Başlık: Ynt: DUA ZAMANI
Gönderen: deserteagle - 06 Haziran 2014, 09:51:23
Bu tür sayfaları yöneten arkadaşların ön ayak olup yardım konusunda yönlendirici olmaları gerekirdi. Belki hala da geç değil . Yardım miktarının pek önemi yok bence . Yardım , olumlu anlamda konuya müdahil olmak anlamı taşır . Üstelik bu platforma kişilik kazandırır . '' Biz buradayız '' dedirten bir harekettir . Bir tavırdır . Bir duruş sergilemektir. Bunun için bir hesap numarası yeter . 5 lira ile 500 lira arasında hiç bir fark yoktur bu anlamda . Prensip olarak el uzatmış olmak demektir. Bunu yönetimden bekliyorum.

Haklısınız iş işten geçmiş değil. Soma'nın uzun süre desteğe ihtiyacı olacak.

Bu tür işlerde işler yöneticiler üzerinden bitemez. Ortak yapılacak şeylerin imece şeklinde yapılması gerekir. Üyelerin foruma vs. etkinliklere katılımı bu güne değin hep gönüllü oldu. Görünen 2400 üyeden hangileri bu konuda bir katkı yapabilecekse onların katkısıyla bir şeyler yapılacak.

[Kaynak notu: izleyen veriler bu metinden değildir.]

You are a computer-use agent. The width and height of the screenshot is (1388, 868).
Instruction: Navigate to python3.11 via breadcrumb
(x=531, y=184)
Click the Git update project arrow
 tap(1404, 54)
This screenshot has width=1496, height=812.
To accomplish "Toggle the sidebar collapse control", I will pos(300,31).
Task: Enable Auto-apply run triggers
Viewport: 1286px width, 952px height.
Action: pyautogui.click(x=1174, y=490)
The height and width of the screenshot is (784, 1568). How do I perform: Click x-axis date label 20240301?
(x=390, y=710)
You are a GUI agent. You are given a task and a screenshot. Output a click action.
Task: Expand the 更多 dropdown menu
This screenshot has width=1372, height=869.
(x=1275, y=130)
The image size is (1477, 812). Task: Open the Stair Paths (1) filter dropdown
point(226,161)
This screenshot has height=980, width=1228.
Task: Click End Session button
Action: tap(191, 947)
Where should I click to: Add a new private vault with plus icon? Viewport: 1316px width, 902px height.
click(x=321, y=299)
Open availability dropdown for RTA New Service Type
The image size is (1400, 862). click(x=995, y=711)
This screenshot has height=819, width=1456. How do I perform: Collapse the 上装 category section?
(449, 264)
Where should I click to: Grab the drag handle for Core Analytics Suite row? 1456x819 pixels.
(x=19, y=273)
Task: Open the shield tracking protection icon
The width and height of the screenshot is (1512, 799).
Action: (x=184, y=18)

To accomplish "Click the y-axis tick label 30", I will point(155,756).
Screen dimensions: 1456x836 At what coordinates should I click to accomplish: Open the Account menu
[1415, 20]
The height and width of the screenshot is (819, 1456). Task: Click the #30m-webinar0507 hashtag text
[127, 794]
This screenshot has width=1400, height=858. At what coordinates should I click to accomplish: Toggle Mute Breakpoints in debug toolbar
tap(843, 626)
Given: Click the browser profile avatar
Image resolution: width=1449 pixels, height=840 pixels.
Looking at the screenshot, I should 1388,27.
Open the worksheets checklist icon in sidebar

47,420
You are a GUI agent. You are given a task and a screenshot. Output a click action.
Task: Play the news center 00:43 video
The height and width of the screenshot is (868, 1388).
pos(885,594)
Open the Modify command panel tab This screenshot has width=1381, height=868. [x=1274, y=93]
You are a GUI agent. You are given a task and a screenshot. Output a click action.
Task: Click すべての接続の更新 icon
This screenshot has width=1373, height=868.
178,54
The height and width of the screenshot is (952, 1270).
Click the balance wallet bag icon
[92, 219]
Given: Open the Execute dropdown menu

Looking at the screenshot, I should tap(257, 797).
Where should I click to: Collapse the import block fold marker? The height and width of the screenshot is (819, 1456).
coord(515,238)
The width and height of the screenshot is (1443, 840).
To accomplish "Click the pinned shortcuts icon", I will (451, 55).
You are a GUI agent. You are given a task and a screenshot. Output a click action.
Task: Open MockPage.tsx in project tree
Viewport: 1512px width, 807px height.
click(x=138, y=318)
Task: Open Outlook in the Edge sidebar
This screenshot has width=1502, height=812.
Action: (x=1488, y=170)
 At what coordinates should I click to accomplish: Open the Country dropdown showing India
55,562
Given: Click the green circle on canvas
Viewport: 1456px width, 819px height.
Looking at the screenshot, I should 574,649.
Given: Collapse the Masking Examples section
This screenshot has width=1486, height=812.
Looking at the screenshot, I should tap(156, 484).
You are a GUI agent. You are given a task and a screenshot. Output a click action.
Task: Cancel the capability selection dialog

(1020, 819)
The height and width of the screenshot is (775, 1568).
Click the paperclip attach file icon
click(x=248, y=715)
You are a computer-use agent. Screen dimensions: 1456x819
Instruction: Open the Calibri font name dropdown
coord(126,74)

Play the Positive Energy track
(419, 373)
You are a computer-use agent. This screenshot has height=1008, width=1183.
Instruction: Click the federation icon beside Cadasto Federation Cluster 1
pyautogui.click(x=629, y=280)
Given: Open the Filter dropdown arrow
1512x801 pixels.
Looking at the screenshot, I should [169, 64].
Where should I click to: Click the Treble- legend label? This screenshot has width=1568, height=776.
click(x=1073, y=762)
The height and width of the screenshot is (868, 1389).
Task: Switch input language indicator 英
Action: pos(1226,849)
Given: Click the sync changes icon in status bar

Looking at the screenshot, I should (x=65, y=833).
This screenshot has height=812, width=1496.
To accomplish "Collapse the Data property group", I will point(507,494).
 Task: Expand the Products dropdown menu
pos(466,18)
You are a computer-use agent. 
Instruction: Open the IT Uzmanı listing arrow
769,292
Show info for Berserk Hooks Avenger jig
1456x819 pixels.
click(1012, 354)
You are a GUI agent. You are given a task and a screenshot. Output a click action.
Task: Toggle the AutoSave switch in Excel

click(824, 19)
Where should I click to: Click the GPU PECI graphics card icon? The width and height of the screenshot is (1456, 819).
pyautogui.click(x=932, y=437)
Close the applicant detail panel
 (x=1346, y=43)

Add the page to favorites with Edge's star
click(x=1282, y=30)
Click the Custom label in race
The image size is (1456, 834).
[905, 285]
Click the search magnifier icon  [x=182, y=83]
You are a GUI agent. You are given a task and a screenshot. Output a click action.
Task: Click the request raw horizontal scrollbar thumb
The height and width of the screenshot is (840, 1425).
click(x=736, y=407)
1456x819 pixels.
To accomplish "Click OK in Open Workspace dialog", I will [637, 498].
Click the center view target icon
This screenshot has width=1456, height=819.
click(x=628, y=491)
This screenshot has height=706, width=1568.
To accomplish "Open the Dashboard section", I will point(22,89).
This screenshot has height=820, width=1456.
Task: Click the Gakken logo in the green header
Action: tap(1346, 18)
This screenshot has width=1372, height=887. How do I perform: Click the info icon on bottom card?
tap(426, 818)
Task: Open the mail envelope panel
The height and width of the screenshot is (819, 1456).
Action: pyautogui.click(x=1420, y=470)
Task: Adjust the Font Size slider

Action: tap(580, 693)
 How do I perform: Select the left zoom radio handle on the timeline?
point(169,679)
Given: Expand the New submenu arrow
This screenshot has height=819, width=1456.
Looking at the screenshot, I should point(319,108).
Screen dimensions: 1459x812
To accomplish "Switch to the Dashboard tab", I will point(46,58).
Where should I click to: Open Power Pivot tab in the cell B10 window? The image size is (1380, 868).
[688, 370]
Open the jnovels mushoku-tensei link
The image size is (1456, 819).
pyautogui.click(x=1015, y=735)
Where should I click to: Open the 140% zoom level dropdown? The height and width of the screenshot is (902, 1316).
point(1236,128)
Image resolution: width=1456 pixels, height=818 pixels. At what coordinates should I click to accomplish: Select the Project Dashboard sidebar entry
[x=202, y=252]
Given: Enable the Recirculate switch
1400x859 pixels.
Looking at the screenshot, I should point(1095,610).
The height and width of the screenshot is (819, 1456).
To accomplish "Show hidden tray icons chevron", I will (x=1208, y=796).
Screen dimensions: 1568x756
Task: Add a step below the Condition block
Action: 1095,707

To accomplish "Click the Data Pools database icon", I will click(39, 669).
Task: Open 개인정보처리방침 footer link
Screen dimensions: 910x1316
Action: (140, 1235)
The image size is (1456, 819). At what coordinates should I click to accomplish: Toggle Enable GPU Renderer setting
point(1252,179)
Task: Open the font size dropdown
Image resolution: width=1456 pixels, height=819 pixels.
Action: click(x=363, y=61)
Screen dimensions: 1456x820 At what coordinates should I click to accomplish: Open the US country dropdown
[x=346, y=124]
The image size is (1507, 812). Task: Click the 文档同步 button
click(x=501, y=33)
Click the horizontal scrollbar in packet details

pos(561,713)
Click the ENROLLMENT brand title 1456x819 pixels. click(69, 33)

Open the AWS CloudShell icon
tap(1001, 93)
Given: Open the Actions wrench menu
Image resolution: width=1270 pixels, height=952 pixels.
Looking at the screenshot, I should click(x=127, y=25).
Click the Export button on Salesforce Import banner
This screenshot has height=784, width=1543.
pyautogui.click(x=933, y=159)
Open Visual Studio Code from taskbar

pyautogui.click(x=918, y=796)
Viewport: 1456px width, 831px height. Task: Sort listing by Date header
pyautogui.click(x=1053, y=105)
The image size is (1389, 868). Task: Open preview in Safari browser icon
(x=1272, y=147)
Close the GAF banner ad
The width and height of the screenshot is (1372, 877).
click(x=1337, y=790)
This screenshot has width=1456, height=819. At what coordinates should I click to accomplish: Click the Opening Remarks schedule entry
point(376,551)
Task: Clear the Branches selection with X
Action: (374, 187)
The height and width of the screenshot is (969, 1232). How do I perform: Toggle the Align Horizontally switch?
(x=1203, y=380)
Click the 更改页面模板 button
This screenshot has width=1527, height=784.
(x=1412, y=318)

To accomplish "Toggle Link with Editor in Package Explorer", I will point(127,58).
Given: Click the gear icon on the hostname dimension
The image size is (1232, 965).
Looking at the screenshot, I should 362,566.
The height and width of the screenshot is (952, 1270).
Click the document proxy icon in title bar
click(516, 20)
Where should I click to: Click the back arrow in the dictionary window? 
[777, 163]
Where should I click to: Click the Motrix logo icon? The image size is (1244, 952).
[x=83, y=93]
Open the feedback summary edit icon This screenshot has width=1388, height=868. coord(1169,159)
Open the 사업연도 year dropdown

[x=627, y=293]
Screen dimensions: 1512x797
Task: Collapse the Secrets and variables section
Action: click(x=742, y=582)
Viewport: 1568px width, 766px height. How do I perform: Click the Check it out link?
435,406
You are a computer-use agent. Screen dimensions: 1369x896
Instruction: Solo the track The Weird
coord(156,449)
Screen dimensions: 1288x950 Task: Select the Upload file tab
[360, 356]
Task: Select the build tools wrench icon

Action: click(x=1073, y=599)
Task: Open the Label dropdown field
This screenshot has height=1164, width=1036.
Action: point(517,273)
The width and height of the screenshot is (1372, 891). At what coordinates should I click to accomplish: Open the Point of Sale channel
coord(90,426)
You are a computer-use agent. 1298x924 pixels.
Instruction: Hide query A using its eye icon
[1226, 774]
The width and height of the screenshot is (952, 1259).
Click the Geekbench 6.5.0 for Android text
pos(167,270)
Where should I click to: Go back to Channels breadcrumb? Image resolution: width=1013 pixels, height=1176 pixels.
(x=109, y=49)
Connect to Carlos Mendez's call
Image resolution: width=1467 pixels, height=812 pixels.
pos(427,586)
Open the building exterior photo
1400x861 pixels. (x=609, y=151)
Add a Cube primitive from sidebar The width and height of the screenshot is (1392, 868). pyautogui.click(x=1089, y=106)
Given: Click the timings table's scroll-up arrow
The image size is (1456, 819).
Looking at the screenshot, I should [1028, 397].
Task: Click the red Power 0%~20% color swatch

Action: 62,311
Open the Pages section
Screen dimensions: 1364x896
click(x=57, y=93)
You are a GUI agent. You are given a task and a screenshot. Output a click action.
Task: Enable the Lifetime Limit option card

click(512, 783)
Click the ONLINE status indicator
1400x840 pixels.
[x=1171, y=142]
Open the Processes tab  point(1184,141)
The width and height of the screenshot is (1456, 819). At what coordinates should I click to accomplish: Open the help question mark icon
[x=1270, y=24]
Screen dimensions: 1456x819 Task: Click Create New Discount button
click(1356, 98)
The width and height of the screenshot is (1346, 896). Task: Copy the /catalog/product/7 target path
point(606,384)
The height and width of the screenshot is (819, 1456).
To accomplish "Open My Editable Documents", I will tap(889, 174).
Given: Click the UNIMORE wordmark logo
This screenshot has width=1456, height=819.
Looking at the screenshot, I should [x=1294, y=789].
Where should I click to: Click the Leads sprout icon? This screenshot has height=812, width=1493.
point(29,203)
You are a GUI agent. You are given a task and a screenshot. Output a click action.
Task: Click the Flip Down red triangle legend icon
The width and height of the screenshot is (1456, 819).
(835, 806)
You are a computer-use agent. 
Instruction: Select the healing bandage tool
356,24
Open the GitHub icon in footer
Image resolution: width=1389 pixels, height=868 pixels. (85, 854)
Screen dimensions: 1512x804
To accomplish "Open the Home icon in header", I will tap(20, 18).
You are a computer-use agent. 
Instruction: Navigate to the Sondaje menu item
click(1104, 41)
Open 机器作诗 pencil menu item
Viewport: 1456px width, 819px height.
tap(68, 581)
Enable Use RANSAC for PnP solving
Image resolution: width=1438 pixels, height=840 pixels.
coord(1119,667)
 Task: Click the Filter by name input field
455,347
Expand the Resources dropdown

Bu mesele de bu işe zamanını ve kaynağını ayıracak gönüllüler ile ilerler. İlk etapta keşif yapmak gerekli:
- Soma'ya yakın üyeler kimlerdir?
- Somayı anlamamız açısından: Kim en azından bir kere gitti gördü? Soma'yı anlatabilecek var mı?

Başlık: Ynt: DUA ZAMANI
Gönderen: 35 Atınpark - 06 Haziran 2014, 17:09:42
Bir tek hesap numarası yeter . Toplanan neyse , ulaştırmak sorun değil.
Başlık: Ynt: DUA ZAMANI
Gönderen: Yilmaz Dogan - 06 Haziran 2014, 19:23:13
Gec gördüm okudum merhumlara ALLAH"tan rahmet kederli ailelerine bas sagligi diliyorum
cok büyük felaket  ALLAH tekrarini yasatmasin
bu arada sefa hocam bir hesap numarasi actirsin herkesin gönlünden ne koparsa
diye düsünüyorum
Saygilarimla
Başlık: Ynt: DUA ZAMANI
Gönderen: Yilmaz Dogan - 06 Haziran 2014, 19:34:17
Hep bir ağızdan herkes hayır dese yeter aslında. Kaybedilenler için artık çok geç ama bir sonraki kaybedileceğe karşı mücadele etmeli.